Friday, December 1, 2006

Integra-what? Topic: Calculus/S&S.

Problem: Write $ I = \displaystyle \sum_{l_1=1}^{\infty} \sum_{l_2=1}^{\infty} \frac{(-1)^{l_1-1}}{l_1l_2(l_1+l_2)} $ as an integral.

Solution: We first notice that

$ \displaystyle \frac{(-1)^{l_1-1}}{l_1l_2(l_1+l_2)} = \frac{1}{l_1l_2} \int_0^1 (-x)^{l_1-1}x^{l_2} dx $.

So our summation becomes

$ \displaystyle I = \sum_{l_1=1}^{\infty} \sum_{l_2=1}^{\infty} \frac{1}{l_1l_2} \int_0^1 (-x)^{l_1-1}x^{l_2} dx $.

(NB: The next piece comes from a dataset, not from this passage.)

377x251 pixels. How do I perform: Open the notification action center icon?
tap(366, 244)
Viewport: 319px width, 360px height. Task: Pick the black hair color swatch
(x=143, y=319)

But we can switch the order of the integral with the two sums because $ \int (f+g) = \int f+\int g $. Hence we obtain

$ \displaystyle I = \int_0^1 \sum_{l_1=1}^{\infty} \left(\frac{(-x)^{l_1-1}}{l_1}\sum_{l_2=1}^{\infty} \frac{x^{l_2}}{l_2} \right) $.

We remember, however, that the Taylor series expansion of $ \displaystyle \ln{(1-x)} = -\sum_{n=1}^{\infty} \frac{x^n}{n} $, so substituting we have

$ \displaystyle I = -\int_0^1 \ln{(1-x)}\sum_{l_1=1}^{\infty} \frac{(-x)^{l_1-1}}{l_1} $.

Similarly, $ \displaystyle \ln{(1+x)} = -\sum_{n=1}^{\infty} \frac{(-x)^n}{n} $, so we replace one more time to get

$ \displaystyle I = -\int_0^1 \frac{1}{x} \ln{(1-x)} \ln{(1+x)} dx $.

QED.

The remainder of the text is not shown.